Per the National Library of Medicine, if you need surgery, you will likely undergo one of two common procedures: laparoscopy or laparotomy. Both procedures involve a surgeon making an incision in the abdominal region to remove the cysts.

07 of 10

The Pill May Prevent Ovarian Cysts

If you're not pregnant, the birth control pill may help prevent ovarian cysts.

"They suppress ovulation," explained Dr. Minkin. Therefore, the birth control pill also suppresses follicle cysts that may develop during ovulation.

That said, the birth control pill will not help an existing cyst go away faster than normal, according to a study published in 2014 in the journal Cochrane Database of Systematic Reviews.

In the past, some doctors recommended the birth control pill as a treatment option for cysts. However, the researchers discovered a lack of scientific evidence to support that advice. Instead, the researcher supported careful monitoring of cysts.

08 of 10

Some Cysts Are a Symptom of Polycystic Ovary Syndrome

As the name implies, people who have polycystic ovary syndrome (PCOS) develop several ovarian cysts.

But what differentiates PCOS from other types of cysts is a hormonal imbalance. In cases of PCOS, cysts produce androgen, a hormone that supports the development of typical male characteristics. So, people who have PCOS may notice excess hair growth, as well as acne and weight gain.

Per the Johns Hopkins Medicine Health Library, other symptoms of PCOS include anovulation, irregular periods, and infertility.

09 of 10

They Can Show Up After Menopause

Most people who develop ovarian cysts are pre-menopausal. However, it's possible to develop cysts as you age, especially during your early post-menopausal years.

In a study published in 2010 in the American Journal of Obstetrics & Gynecology, researchers concluded that cysts are fairly common post-menopause.

After looking at the sonograms of nearly 16,000 cisgender women aged older than 55 years, researchers found cysts among 14% of them.
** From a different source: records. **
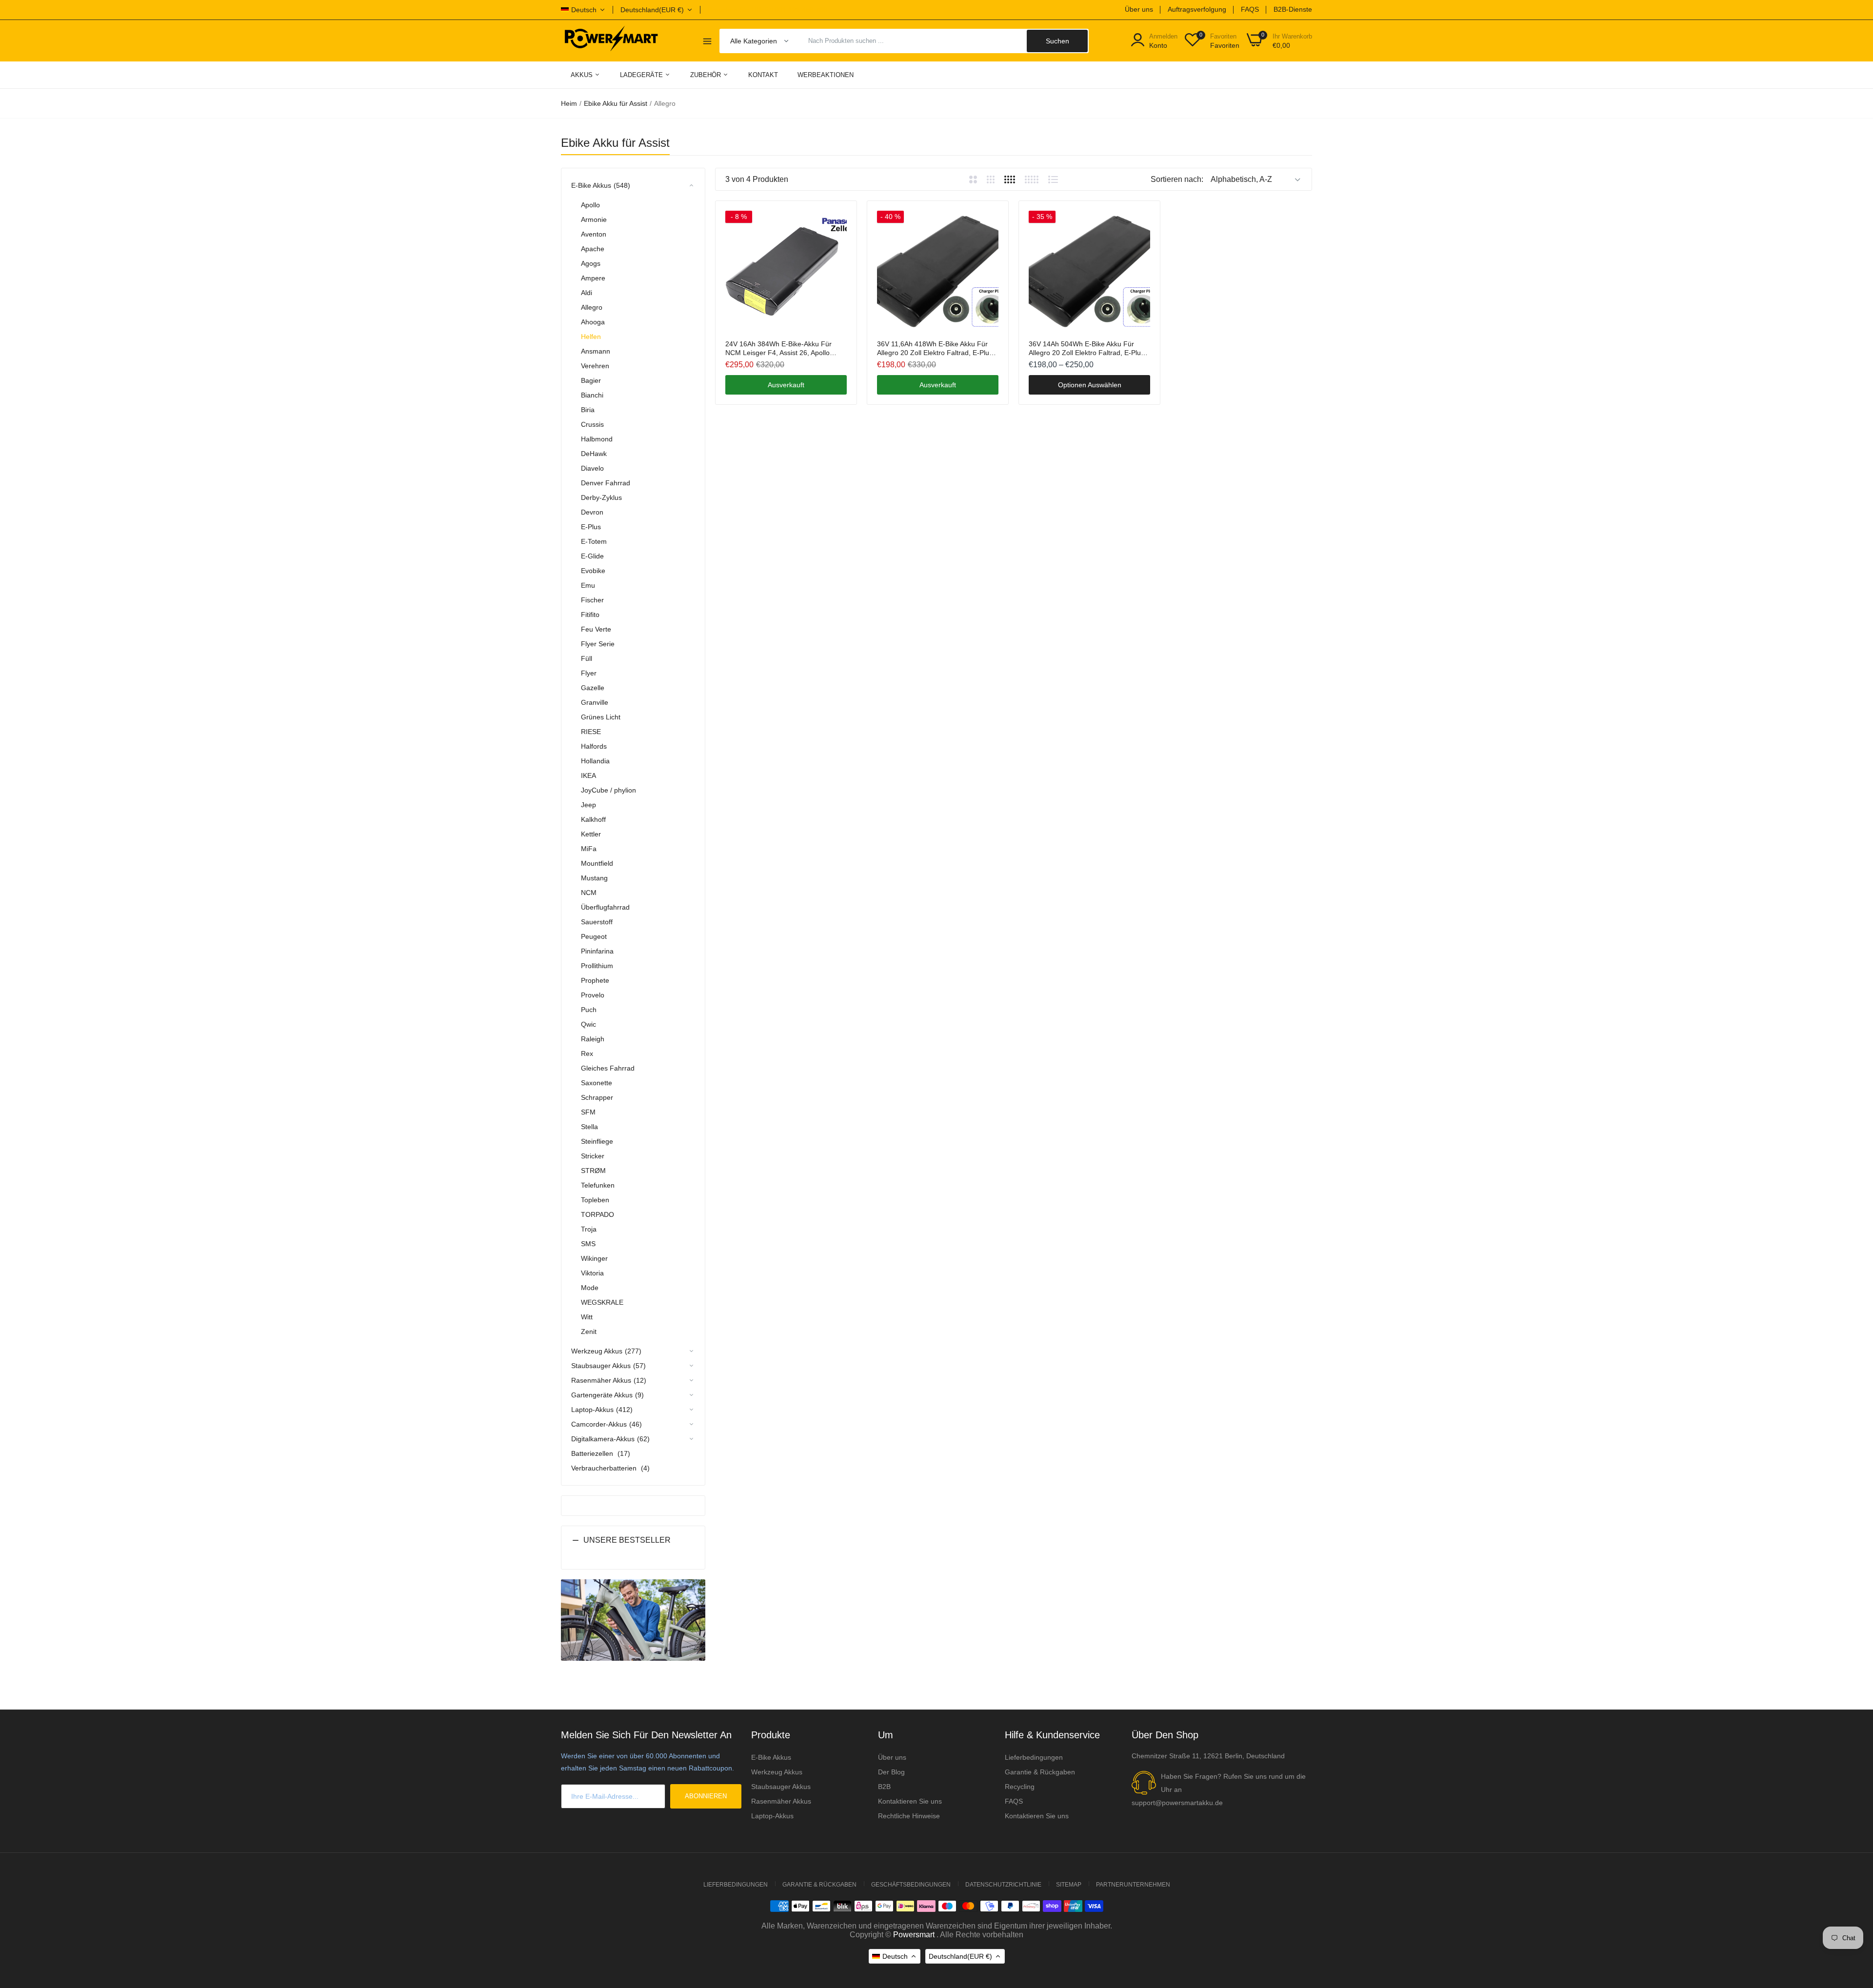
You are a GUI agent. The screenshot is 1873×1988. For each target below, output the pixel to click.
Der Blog (891, 1772)
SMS (588, 1244)
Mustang (594, 878)
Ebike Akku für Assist (615, 103)
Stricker (592, 1156)
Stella (589, 1127)
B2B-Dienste (1293, 9)
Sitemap (1068, 1884)
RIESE (591, 732)
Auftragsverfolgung (1197, 9)
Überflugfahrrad (605, 907)
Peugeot (594, 936)
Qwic (588, 1024)
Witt (587, 1317)
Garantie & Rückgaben (1040, 1772)
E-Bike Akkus (771, 1757)
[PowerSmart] (611, 40)
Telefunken (598, 1185)
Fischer (592, 600)
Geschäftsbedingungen (911, 1884)
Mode (589, 1288)
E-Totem (594, 541)
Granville (594, 702)
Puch (589, 1010)
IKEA (588, 775)
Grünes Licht (600, 717)
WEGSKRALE (602, 1302)
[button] (633, 1547)
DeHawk (594, 453)
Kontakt (763, 75)
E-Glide (592, 556)
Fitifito (590, 614)
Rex (587, 1053)
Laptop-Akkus (772, 1816)
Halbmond (597, 439)
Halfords (594, 746)
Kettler (591, 834)
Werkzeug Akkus (776, 1772)
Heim (569, 103)
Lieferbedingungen (1034, 1757)
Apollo (590, 205)
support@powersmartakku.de (1177, 1803)
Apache (592, 249)
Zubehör (706, 75)
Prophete (595, 980)
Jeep (588, 805)
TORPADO (597, 1214)
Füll (586, 658)
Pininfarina (597, 951)
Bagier (591, 380)
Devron (592, 512)
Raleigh (592, 1039)
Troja (589, 1229)
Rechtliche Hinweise (909, 1816)
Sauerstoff (597, 922)
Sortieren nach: (1177, 179)
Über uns (1139, 9)
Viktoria (592, 1273)
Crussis (592, 424)
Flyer (589, 673)
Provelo (592, 995)
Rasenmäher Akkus (781, 1801)
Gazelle (592, 688)
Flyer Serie (598, 644)
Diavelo (592, 468)
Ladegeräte (642, 75)
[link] (838, 219)
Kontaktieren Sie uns (910, 1801)
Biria (588, 410)
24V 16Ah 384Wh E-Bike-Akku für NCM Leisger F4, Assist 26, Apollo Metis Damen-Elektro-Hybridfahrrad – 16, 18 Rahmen (783, 348)
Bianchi (592, 395)
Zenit (589, 1331)
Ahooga (593, 322)
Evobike (593, 571)
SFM (588, 1112)
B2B (884, 1786)
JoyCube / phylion (608, 790)
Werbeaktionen (825, 75)
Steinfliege (597, 1141)
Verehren (595, 366)
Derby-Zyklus (601, 497)
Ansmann (595, 351)
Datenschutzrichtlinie (1003, 1884)
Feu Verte (596, 629)
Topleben (595, 1200)
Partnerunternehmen (1133, 1884)
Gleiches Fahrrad (608, 1068)
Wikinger (594, 1258)
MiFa (589, 849)
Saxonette (596, 1083)
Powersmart (914, 1934)
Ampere (593, 278)
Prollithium (597, 966)
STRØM (593, 1170)
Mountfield (597, 863)
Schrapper (597, 1097)
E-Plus (591, 527)
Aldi (586, 293)
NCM (589, 892)
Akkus (583, 75)
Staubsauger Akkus (781, 1786)
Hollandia (595, 761)
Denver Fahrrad (605, 483)
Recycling (1020, 1786)
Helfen (591, 336)
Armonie (594, 219)
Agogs (590, 263)
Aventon (593, 234)
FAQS (1250, 9)
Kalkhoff (593, 819)
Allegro (591, 307)
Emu (588, 585)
About one-third of those cysts were benign and disappeared during the following year.

10 of 10

Some Ovarian Cysts May Be Cancerous

Although most are benign, there is a small chance that an ovarian cyst is indicative of ovarian cancer.

Like many other cancers, your risk increases as you age, noted Dr. Minkin. About half of people who develop ovarian cancer are older than 63 years, according to the American Cancer Society. It is the fifth most cause of cancer-related deaths among cisgender women.

If your healthcare provider is determining whether a cyst is cancerous, they will conduct a vaginal ultrasound. That test will not definitively prove that the mass is cancerous, but it can help your gynecologist determine whether it's filled with fluid. A solid mass is more indicative of cancer than a fluid-filled one.